The latest RSEP covers 34 GoDaddy-run gTLDs: .abogado, .beer, .biz, .blackfriday, .boston, .casa, .club, .compare, .cooking, .courses, .dds, .design, .fashion, .fishing, .fit, .garden, .gay, .health, .ink, .law, .luxe, .miami, .photo, .rodeo, .select, .study, .surf, .tattoo, .vip, .vodka, .wedding, .wiki, .work, and .yoga.

But ICANN has already approved the Domain Options service for use in GoDaddy’s .horse gTLD, which was floated (presumably humorously) as a trial balloon earlier in December. The .horse contract has already been amended to include the service.

Registrants would be able to convert the blocked domains into actual registrations at a later date, or cancel the service altogether.

Third parties would also be able to request blocked domains to be unblocked through worryingly unspecified means.

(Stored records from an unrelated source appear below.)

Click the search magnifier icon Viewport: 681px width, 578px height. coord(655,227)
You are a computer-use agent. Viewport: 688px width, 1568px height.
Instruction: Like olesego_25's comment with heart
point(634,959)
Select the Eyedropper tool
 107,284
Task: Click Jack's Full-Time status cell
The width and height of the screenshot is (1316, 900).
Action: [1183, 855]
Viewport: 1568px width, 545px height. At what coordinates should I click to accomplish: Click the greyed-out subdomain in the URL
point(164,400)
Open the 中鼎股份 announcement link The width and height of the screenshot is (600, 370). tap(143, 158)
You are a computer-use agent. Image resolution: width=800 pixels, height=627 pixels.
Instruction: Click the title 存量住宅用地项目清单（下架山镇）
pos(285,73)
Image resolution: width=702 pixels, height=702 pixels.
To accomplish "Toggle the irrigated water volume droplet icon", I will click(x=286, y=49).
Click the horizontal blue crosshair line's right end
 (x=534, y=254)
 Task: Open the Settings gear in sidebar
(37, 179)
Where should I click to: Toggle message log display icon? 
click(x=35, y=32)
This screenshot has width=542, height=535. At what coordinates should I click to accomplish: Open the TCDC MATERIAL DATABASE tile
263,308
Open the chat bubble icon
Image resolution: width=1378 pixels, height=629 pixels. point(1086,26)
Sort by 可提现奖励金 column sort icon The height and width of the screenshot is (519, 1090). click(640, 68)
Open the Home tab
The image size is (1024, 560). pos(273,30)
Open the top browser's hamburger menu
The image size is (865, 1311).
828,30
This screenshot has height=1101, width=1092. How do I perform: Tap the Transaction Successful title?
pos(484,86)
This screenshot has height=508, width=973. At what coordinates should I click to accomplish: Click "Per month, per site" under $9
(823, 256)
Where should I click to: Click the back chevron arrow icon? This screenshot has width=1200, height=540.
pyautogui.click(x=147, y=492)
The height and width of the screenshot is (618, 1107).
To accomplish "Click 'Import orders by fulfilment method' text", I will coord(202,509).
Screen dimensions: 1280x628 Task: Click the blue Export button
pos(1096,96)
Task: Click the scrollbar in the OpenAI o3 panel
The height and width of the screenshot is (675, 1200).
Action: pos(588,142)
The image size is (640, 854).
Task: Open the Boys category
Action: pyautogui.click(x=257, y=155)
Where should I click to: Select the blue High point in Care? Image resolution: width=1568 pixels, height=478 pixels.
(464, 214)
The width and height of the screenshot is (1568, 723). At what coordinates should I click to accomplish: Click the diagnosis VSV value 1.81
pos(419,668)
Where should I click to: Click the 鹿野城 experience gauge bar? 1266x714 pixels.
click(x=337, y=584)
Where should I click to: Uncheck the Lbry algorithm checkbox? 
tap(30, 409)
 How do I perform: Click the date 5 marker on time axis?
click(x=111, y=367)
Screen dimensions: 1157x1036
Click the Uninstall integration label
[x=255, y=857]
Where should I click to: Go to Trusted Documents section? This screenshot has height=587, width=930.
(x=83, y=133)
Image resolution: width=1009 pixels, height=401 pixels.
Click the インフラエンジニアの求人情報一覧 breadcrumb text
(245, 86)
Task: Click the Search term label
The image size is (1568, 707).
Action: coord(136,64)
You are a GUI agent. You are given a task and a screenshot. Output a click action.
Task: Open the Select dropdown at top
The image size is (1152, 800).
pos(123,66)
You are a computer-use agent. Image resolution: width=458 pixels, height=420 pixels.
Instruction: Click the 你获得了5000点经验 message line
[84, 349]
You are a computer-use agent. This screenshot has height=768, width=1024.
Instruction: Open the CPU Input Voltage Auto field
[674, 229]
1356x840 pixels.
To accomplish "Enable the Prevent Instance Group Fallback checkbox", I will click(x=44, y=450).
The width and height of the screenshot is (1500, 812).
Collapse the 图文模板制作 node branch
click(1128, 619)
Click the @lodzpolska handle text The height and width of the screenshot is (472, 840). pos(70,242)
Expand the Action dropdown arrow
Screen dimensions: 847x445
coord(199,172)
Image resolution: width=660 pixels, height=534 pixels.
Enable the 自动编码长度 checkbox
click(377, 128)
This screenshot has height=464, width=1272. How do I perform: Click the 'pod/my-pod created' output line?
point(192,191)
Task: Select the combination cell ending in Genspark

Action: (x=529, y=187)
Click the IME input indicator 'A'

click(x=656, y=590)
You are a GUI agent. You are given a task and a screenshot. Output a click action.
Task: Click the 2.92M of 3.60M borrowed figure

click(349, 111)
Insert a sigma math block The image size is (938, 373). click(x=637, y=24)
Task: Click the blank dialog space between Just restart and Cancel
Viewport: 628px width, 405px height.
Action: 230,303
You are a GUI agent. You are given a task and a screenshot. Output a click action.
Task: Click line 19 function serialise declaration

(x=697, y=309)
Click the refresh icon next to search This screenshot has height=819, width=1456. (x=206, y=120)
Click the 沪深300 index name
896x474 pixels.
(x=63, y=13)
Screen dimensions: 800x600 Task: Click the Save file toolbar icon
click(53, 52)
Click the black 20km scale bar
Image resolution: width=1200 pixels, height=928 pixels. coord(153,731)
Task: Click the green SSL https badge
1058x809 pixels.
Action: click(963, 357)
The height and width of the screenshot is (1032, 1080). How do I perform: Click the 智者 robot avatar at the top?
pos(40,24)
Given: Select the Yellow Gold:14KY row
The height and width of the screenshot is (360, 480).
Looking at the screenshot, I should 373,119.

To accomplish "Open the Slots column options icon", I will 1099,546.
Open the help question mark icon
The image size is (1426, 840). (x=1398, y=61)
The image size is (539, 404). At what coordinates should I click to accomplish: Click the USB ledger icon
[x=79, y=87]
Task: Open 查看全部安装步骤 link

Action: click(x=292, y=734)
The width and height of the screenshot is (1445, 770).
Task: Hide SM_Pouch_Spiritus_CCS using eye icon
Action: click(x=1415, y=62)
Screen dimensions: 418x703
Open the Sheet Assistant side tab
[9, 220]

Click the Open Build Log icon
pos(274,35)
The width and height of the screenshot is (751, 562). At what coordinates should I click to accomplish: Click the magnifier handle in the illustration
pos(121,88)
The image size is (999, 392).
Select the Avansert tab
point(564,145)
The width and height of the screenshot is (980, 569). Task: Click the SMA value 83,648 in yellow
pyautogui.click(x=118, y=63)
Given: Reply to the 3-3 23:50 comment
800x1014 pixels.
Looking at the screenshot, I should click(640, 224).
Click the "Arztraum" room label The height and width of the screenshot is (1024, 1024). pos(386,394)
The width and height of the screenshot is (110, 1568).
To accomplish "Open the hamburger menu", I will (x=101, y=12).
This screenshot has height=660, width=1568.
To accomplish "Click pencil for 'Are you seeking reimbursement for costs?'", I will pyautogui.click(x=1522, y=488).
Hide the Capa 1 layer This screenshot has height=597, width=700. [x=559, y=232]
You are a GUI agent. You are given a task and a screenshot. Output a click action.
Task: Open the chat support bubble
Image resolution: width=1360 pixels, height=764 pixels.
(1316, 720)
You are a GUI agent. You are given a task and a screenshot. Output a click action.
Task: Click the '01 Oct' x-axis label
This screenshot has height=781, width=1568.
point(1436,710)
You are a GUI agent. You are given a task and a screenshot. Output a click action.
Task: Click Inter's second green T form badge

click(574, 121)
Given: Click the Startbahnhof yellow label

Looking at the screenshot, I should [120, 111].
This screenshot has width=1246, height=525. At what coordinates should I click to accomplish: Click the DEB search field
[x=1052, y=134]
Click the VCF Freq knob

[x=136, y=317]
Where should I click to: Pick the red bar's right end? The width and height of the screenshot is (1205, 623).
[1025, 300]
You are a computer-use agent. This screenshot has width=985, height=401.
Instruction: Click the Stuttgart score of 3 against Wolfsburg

Domain Options appears to be essentially a simplified clone of two-year-old GoDaddy-led service GlobalBlock, known in ICANN contractual parlance as the Label Blocking Service.

GlobalBlock enables trademark owners to pay substantial fees — from $6,499 a year at 101domain, for example — to block their marks across 710 extensions as a cheaper alternative to buying 710 defensive registrations at full price.

Registry pricing for Domain Options is not revealed in the RSEP, but it’s hard to imagine it enormously undercutting and therefore cannibalzing GlobalBlock.

Now that ICANN has given GoDaddy the nod for .horse, it seems inevitable that the other 34 gTLDs will also be approved, and I’d be very surprised if we don’t see a wave of similar RSEPs from other registries over the coming months.